= PROBLEMS TO WORK ON =
**A)** In the commentary on the Iraq war, what stated reason for the war does the writer call a sham?
**B)** Continue the commentary on the Iraq war from its final sentence.

= EXCERPT TO READ =
■ ■ ■ ■

Iraq: Is the real winner Israel?

SCMP April 7, 2003

With US troops inside Baghdad, the end of the first phase of the war on Iraq could soon be in sight. So, what next? That cannot be answered without asking: What was it all about in the first place? Evidently, the excuse of ridding Iraq of weapons of mass destruction is the sham it always was. It seems it is all about "regime change". But what kind of new regime, and determined by whom?

To get a better idea of the thinking behind the war, it may be time to look at the ideas of the clique of ideologues surrounding the latest contributor to military theory and empire building, US Defence Secretary Donald Rumsfeld.

■ ■ ■ ■

= DATA EXCERPT =
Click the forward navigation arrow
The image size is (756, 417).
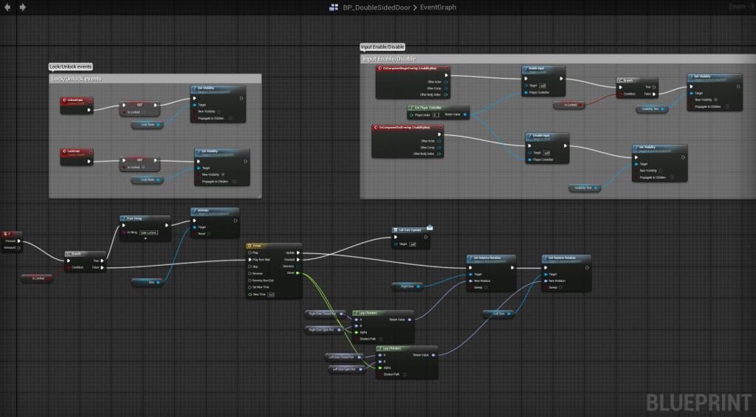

■ ■ ■ ■

= RESPONSES BY TASK =
**A)** Ridding Iraq of weapons of mass destruction.

**B)**
One of the most influential, Richard Perle, a former assistant secretary of defence under president Ronald Reagan, was recently forced to resign from his position as chairman of the Pentagon's Defence Policy Advisory Board after the New York Times uncovered a conflict of interest arising from his role as an adviser to the bankrupt telecom giant Global Crossing. That is a good reason to quit. But the more important question is, what was Mr Perle doing in such an influential position in the first place? This is a man who seems to place the interests of Israel above those of his own country. Mr Perle's history includes not only representing Israeli arms manufacturers but, when working for a US senator, passing classified information to the Israeli government.

His recent record includes insults aimed at America's European allies and the Defence Policy Board recommendation that defined Saudi Arabia - not to mention Iran, Syria, Libya and others - as enemies of the US. Unfortunately, Mr Perle cannot be dismissed as a lone wild card. In the same camp are US Undersecretary of State John Bolton and Deputy Defence Secretary Paul Wolfowitz. All are on the record as supporting the Likud party's goals of expanding Jewish settlement in the West Bank and preferably acquiring all of it in due course.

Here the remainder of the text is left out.